Jetcraft Corporation, a North Carolina Corporation;insurance Company of North America, a Pennsylvaniacorporation, Plaintiffs-appellants,delta Commercial C. Por A., a Foreign Corporation;transporte Aero, S.a., a Foreign Corporation, Plaintiffs, v. Flight Safety International, a New York Corporation; Wesleyd. Kimball, an Individual, Defendants-appellees, 16 F.3d 362 (10th Cir. 1993)Annotate this Case
Dec. 14, 1993
Brandt R. Madsen and John Scott Hoff, Law Offices of John Scott Hoff, P.C., Chicago, Illinois, for Plaintiffs-Appellants.
John C. Nettels, Jr., Ronald P. Williams, and Matthew D. Flesher of Morrison & Hecker, Wichita, Kansas, for Defendants-Appellees.
Before ANDERSON and EBEL, Circuit Judges, and WINDER,* District Judge.
STEPHEN H. ANDERSON, Circuit Judge.
This diversity action arises from the crash of a Cessna Model CE-650 aircraft owned by plaintiff Jetcraft Corporation (Jetcraft) and insured by plaintiff Insurance Company of America (INA).1 At the time of the crash, the dual-control aircraft was being used for a training flight conducted by defendant Wesley D. Kimball, an instructor for defendant Flight Safety International, Inc. (FSI). Kimball, as pilot in command, was providing transitional training on the CE-650 to four pilots employed by one of Jetcraft's purchasers. During a touch-and-go maneuver performed by one of the trainees, with Kimball operating the landing gear and flaps, the left landing gear improperly retracted, causing the left wingtip to hit the ground. The aircraft veered off the runway and hit a light stanchion before coming to a stop.
Plaintiffs brought suit under various theories to recover extensive repair costs, lost prospective business advantage, interest, and other relief. Following inconclusive summary judgment proceedings, some of which are reported in Jetcraft Corp. v. FlightSafety International, Inc., 781 F. Supp. 687 (D. Kan. 1991), the case was tried to the jury on a negligence claim. Plaintiffs appeal from the resulting judgment for defendants, asserting that the district court erred in refusing to submit their theory of bailment negligence to the jury and in excluding several items of evidence. We review the former ruling de novo, Danner v. International Medical Mktg., Inc., 944 F.2d 791, 793 (10th Cir. 1991), and the latter for an abuse of discretion, Durtsche v. American Colloid Co., 958 F.2d 1007, 1011 (10th Cir. 1992), and affirm for the reasons to follow.

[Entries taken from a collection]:
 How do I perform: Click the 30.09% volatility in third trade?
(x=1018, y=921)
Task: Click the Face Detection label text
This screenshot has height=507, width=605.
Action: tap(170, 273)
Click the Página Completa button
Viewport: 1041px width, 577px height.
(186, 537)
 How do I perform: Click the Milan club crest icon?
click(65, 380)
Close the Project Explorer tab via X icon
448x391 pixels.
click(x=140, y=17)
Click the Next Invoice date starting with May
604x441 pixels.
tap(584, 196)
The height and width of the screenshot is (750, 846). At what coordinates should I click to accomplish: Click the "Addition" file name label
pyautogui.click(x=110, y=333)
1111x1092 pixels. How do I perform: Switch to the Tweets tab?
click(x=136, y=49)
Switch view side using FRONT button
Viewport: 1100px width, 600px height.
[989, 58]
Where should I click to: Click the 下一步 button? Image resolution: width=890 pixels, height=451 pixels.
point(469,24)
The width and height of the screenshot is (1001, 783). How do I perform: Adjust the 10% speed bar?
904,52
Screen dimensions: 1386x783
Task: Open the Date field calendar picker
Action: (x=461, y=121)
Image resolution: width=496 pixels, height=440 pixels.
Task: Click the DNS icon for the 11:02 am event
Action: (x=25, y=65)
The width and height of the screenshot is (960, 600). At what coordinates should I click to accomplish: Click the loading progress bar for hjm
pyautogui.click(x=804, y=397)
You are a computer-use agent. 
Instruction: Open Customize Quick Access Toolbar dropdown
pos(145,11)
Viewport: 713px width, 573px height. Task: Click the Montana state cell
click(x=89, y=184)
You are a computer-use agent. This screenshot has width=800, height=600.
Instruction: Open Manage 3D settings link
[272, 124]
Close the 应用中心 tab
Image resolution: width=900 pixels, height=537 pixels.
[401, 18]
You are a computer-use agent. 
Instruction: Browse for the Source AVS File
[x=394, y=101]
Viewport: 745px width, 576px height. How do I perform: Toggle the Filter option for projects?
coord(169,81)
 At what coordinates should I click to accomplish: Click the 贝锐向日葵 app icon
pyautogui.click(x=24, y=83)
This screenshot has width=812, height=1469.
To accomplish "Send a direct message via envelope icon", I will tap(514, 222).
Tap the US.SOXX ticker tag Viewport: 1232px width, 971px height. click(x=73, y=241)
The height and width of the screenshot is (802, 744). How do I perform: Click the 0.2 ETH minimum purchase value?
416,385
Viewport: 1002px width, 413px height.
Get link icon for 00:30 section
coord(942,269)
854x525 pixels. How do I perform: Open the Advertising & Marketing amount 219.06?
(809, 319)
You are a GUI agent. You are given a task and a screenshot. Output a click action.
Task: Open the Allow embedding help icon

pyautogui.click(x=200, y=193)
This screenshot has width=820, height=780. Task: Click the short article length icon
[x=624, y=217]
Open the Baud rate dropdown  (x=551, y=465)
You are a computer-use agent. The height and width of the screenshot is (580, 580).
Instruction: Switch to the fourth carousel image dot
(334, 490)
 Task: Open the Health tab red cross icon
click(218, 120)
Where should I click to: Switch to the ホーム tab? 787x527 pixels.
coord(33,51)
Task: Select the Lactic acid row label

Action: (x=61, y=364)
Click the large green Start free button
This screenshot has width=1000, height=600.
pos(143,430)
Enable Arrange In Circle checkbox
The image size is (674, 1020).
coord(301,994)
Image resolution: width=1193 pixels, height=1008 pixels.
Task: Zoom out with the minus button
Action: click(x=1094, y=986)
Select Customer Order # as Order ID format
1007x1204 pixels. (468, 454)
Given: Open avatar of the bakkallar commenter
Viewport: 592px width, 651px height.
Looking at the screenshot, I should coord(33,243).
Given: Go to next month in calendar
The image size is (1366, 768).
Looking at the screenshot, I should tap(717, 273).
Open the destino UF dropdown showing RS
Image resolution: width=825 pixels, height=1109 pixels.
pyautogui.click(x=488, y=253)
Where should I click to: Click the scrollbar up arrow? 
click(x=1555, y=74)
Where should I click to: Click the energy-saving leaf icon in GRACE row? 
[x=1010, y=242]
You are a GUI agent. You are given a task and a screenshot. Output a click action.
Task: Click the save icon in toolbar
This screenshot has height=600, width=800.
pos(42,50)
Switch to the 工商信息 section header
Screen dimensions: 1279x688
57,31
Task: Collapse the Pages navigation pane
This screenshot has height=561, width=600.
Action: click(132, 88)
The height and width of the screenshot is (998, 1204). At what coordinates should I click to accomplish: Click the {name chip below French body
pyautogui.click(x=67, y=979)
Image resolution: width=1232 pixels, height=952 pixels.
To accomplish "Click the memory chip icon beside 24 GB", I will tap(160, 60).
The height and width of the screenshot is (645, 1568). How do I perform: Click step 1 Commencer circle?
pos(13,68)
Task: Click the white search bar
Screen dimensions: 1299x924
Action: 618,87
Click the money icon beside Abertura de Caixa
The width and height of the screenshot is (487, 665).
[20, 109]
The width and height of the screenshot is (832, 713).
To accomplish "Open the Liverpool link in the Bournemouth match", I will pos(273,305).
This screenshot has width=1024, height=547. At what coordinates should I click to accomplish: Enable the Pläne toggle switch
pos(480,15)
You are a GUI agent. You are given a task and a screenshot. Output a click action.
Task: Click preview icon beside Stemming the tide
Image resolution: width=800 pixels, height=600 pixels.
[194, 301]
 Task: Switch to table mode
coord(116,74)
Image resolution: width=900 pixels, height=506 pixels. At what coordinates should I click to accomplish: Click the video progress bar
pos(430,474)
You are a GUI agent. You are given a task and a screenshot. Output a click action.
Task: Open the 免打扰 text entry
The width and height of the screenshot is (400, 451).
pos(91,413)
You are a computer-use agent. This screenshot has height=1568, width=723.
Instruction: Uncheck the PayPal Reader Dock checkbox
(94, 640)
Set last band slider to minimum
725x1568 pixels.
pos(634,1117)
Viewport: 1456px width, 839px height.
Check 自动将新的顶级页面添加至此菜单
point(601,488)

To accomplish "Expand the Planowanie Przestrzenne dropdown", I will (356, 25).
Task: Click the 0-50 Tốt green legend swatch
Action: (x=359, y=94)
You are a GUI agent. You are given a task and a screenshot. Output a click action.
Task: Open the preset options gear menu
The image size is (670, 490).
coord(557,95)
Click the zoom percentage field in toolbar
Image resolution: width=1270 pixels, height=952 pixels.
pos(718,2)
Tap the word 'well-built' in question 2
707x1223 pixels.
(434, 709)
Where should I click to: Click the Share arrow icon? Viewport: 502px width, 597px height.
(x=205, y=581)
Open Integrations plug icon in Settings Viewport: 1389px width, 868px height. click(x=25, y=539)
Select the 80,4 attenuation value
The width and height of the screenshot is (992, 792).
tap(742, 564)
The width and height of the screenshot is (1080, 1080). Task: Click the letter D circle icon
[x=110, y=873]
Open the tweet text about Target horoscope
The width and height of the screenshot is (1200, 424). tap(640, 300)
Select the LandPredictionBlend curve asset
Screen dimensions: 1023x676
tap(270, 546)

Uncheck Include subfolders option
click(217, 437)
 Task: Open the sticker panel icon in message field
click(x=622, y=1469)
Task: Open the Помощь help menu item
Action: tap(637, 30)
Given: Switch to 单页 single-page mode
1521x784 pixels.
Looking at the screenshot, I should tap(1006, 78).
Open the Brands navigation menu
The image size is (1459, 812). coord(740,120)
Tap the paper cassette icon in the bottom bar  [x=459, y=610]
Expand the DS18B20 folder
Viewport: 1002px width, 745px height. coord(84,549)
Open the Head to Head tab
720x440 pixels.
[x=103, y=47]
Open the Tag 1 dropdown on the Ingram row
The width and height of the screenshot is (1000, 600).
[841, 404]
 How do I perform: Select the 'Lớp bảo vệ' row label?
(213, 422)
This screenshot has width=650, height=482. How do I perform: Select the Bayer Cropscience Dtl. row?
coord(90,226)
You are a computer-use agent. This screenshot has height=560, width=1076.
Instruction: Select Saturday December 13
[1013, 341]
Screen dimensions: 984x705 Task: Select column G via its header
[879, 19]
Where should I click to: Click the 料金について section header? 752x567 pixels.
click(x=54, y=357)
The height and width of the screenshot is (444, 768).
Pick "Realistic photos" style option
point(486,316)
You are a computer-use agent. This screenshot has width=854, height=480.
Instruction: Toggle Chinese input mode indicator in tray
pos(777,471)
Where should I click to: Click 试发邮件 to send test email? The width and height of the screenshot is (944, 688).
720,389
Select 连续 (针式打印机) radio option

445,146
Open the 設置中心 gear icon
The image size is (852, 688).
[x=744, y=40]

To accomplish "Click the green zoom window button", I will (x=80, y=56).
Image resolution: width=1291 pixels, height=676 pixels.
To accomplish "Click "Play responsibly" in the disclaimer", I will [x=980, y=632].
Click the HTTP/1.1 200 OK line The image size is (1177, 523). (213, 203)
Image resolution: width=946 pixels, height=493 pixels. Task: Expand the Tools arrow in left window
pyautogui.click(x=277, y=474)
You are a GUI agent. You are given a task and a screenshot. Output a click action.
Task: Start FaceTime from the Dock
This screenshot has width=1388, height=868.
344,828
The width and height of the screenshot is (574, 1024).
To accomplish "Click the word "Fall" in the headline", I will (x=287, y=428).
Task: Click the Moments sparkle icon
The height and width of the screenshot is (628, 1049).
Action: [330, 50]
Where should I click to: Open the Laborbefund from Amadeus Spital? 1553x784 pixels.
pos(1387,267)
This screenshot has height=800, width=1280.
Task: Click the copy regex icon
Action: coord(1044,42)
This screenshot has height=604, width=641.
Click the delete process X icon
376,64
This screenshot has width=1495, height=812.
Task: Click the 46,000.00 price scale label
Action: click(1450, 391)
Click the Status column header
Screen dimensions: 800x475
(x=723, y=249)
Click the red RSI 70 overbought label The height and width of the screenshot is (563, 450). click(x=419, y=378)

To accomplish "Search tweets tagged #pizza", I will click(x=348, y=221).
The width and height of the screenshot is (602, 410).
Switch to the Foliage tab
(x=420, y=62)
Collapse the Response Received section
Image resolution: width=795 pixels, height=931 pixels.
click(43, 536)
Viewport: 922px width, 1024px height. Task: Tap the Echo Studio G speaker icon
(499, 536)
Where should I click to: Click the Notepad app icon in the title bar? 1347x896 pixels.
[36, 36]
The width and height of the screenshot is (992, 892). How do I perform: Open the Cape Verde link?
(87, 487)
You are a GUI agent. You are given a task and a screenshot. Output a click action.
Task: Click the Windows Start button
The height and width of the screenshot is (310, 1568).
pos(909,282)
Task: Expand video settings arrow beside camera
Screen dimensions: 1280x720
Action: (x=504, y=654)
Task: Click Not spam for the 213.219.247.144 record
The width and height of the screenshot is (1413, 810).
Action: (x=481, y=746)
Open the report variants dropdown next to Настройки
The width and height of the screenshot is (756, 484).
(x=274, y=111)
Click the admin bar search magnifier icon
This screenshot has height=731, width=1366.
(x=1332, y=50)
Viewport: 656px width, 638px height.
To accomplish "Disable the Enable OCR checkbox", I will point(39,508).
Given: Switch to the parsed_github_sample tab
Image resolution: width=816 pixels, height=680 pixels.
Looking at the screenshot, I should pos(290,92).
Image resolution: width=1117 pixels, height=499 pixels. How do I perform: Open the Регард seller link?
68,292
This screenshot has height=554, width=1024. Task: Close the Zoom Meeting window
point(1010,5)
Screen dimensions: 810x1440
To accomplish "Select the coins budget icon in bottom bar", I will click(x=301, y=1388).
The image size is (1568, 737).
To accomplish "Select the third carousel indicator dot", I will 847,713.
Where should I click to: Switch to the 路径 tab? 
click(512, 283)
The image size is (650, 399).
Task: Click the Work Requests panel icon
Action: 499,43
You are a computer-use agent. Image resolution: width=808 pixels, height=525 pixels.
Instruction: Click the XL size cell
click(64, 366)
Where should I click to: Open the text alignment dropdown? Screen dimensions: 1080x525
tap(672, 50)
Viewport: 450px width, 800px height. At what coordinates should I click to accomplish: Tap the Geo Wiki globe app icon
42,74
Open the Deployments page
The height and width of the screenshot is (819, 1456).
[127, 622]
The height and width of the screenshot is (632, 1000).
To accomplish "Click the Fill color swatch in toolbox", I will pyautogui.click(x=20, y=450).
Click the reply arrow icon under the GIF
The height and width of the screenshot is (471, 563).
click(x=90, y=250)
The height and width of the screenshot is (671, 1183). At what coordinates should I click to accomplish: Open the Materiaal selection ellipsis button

[Your tasks]:
**1)** Return the part of the court opinion between "STEPHEN H. ANDERSON, Circuit" and "coming to a stop.", inclusive, without any changes.
**2)** In the court opinion, what did the aircraft hit after veering off the runway?

[Responses by item number]:
**1)**
STEPHEN H. ANDERSON, Circuit Judge.
This diversity action arises from the crash of a Cessna Model CE-650 aircraft owned by plaintiff Jetcraft Corporation (Jetcraft) and insured by plaintiff Insurance Company of America (INA).1 At the time of the crash, the dual-control aircraft was being used for a training flight conducted by defendant Wesley D. Kimball, an instructor for defendant Flight Safety International, Inc. (FSI). Kimball, as pilot in command, was providing transitional training on the CE-650 to four pilots employed by one of Jetcraft's purchasers. During a touch-and-go maneuver performed by one of the trainees, with Kimball operating the landing gear and flaps, the left landing gear improperly retracted, causing the left wingtip to hit the ground. The aircraft veered off the runway and hit a light stanchion before coming to a stop.

**2)** A light stanchion.